During his visit to UCLA to give the Marschak Lecture (which was terrific) Robert Frank asked me a question for which I didn’t have a very good answer. Bob reminded me that during the Obamacare debate I predicted that the law would become much more popular once it passed, because the beneficiaries would feel a stronger stake in keeping the new benefits the law had given them than they felt in gaining those new benefits initially: an example of the well-known “endowment effect.”
That doesn’t seem to have happened, perhaps because the benefits are still mostly prospective. The main reform – the availability of community-rated insurance without existing-condition exclusions to everyone though the exchanges – doesn’t arrive until 2014. So a Supreme Court decision striking down the law wouldn’t mean taking something from people that they already have, but rather depriving them of something they might have expected to gain.
That’s not, of course, entirely true. Some of the benefits have already arrived, most notably the coverage of people up to 26 under their parents’ health insurance: especially valuable given the current state of the post-college labor market. If Roberts & Co. strike down the law, some hundreds of thousands or millions of twenty-somethings will suddenly find themselves in the market for individual insurance, which is a very bad place to be, and they and their parents are likely to be angry about it.
The same is true of seniors with Medicare Part D coverage who will once again face the “donut hole” without the substantial discounts provided in the bill.

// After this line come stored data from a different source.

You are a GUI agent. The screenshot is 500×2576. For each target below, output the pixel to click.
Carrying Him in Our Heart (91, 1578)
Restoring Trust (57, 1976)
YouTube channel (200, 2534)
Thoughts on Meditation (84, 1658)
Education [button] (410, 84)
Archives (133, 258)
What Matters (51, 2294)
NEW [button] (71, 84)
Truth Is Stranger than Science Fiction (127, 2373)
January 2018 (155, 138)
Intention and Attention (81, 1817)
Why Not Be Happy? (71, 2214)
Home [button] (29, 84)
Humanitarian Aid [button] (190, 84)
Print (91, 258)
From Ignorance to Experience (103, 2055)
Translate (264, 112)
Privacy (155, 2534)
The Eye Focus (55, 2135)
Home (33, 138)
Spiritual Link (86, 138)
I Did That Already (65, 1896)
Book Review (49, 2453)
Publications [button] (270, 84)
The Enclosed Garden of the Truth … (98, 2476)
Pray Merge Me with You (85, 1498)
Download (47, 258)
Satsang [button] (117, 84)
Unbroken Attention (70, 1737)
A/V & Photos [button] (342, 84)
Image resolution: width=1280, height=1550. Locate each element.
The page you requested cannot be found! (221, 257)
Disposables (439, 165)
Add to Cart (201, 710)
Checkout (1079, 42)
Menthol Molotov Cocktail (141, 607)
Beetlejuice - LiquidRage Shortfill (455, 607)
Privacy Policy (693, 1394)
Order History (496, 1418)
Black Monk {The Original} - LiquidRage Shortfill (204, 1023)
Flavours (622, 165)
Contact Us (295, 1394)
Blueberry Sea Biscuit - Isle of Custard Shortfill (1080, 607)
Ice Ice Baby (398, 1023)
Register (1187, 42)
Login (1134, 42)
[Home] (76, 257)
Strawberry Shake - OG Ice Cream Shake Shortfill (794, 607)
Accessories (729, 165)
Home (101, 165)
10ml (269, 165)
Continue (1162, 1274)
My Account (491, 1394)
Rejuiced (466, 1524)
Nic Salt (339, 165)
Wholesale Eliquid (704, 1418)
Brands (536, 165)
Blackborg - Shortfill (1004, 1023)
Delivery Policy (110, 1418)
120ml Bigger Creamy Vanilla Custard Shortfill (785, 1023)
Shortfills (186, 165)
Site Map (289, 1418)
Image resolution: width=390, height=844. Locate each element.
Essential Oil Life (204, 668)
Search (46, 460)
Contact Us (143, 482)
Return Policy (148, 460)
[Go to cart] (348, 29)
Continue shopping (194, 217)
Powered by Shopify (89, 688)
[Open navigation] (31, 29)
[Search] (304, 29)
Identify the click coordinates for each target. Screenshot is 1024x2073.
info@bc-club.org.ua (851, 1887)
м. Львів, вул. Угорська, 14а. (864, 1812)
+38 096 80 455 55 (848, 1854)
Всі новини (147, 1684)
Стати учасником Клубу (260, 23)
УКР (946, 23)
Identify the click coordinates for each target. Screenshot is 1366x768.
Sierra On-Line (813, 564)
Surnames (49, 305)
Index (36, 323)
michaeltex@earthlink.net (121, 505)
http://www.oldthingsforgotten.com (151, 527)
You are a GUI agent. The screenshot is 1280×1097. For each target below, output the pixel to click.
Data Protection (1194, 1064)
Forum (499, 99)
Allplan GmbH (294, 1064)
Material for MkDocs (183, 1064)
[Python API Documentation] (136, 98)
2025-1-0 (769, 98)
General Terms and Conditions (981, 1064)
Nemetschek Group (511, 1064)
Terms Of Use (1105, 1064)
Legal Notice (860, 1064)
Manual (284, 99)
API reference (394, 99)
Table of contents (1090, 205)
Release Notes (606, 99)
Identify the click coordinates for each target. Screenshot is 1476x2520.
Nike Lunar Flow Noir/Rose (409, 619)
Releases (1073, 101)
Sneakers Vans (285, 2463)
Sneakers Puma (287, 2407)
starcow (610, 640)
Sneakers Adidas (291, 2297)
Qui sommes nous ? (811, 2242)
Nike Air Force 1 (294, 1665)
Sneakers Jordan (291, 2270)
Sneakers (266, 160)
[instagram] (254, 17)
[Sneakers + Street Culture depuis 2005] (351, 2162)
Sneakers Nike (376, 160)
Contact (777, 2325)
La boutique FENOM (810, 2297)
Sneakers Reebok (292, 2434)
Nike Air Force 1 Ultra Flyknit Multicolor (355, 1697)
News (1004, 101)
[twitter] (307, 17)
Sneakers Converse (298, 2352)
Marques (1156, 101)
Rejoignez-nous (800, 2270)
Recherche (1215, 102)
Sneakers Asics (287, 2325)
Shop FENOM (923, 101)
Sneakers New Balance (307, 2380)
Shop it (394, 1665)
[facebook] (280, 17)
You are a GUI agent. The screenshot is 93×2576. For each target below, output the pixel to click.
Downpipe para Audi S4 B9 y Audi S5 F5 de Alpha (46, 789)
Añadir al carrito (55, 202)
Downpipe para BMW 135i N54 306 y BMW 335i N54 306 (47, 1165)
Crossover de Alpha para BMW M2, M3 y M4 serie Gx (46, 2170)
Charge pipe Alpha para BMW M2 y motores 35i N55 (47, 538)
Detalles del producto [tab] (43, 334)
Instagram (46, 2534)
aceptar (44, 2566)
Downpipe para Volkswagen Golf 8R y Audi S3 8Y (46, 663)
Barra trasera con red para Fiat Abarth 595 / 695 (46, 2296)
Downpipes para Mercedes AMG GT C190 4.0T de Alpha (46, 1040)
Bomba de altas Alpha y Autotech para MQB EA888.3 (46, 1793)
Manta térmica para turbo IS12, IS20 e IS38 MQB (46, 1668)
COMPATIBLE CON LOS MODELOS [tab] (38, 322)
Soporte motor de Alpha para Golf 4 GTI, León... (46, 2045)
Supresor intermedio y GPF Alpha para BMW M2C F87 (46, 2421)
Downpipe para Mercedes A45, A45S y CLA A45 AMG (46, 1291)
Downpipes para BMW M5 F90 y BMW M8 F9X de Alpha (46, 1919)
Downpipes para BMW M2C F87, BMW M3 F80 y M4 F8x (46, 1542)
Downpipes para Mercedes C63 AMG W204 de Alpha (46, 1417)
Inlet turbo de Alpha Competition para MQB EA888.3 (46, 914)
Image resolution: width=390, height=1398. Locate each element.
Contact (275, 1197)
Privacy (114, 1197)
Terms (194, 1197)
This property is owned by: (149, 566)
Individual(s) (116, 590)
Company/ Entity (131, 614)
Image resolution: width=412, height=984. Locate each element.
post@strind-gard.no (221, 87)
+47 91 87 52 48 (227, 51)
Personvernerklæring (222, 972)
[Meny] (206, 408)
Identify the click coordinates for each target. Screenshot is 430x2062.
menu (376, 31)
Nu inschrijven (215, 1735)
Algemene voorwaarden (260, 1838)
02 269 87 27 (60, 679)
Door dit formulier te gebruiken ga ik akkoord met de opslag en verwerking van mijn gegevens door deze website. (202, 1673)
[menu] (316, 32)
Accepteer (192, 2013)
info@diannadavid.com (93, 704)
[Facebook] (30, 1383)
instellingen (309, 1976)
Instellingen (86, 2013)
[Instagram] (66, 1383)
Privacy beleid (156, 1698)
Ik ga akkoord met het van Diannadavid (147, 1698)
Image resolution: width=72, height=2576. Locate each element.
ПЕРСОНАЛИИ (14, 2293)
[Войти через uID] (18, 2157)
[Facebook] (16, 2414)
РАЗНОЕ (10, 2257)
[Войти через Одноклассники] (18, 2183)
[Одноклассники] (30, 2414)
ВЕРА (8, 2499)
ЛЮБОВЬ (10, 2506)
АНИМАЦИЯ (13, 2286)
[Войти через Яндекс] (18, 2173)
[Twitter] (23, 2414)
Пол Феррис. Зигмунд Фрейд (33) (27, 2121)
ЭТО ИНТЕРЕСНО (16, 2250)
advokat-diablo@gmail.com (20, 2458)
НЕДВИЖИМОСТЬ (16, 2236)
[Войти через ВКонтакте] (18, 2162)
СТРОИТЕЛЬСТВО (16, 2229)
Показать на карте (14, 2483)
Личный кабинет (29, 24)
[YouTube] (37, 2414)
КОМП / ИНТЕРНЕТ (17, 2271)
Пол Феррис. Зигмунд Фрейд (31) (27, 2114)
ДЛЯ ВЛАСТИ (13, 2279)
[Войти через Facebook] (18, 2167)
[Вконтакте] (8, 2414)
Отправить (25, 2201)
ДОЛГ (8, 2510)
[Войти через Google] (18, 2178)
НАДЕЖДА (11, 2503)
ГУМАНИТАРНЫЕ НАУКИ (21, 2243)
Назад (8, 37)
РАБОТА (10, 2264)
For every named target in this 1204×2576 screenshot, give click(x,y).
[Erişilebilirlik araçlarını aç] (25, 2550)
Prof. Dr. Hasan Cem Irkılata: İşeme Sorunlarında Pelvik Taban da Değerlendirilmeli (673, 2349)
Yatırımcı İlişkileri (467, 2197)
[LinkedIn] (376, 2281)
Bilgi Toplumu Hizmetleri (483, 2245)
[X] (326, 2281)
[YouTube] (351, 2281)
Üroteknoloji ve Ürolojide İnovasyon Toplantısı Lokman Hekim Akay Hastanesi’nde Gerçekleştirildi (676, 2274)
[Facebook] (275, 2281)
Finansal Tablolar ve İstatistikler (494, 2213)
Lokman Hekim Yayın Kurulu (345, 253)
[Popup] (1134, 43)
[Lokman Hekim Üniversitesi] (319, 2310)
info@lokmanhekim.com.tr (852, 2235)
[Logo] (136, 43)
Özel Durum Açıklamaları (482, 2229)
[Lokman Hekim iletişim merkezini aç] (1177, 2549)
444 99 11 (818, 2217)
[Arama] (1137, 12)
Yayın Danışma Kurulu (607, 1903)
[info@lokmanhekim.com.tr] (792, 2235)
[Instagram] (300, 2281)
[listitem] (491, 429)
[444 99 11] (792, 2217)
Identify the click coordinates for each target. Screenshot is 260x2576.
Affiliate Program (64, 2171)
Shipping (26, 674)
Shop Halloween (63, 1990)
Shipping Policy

A marginal case is the $1.3 billion in rebates due to about 15 million people this August from insurers that paid out less than 80% of their premiums in medical expenses. Insofar as those people know they have checks due them, they’re likely to be outraged if five oligarchs in black robes take those checks away. But I doubt that many of them are aware of what they have coming. If I were in the Obama Administration, or a supporter of reform, I’d want to spread that knowledge as widely as possible among the beneficiaries.
The more people regard overturning the law as taking from them something they had, the more uncomfortable will be the position of John Boehner in defending the idea that no part of Obamacare should be retained.
Given how fanciful the arguments are that a penalty for not buying insurance is unconstitutional while an entirely equivalent tax on being uninsured would be uncontroversially constitutional, I assume that Roberts and the rest of the Tea Party caucus will be deciding the case entirely on its political, as opposed to its legal, merits. They will be asking themselves whether overturning the whole law, overturning the mandate and leaving the rest intact, or making the correct legal decision would be more advantageous to the larger project of placing the country under Republican rule for the benefit of the top tenth of one percent of the income distribution.
If that’s right, an aggressive campaign to tell people about those rebate checks might influence not only the political consequences of the Supreme Court decision but also its content.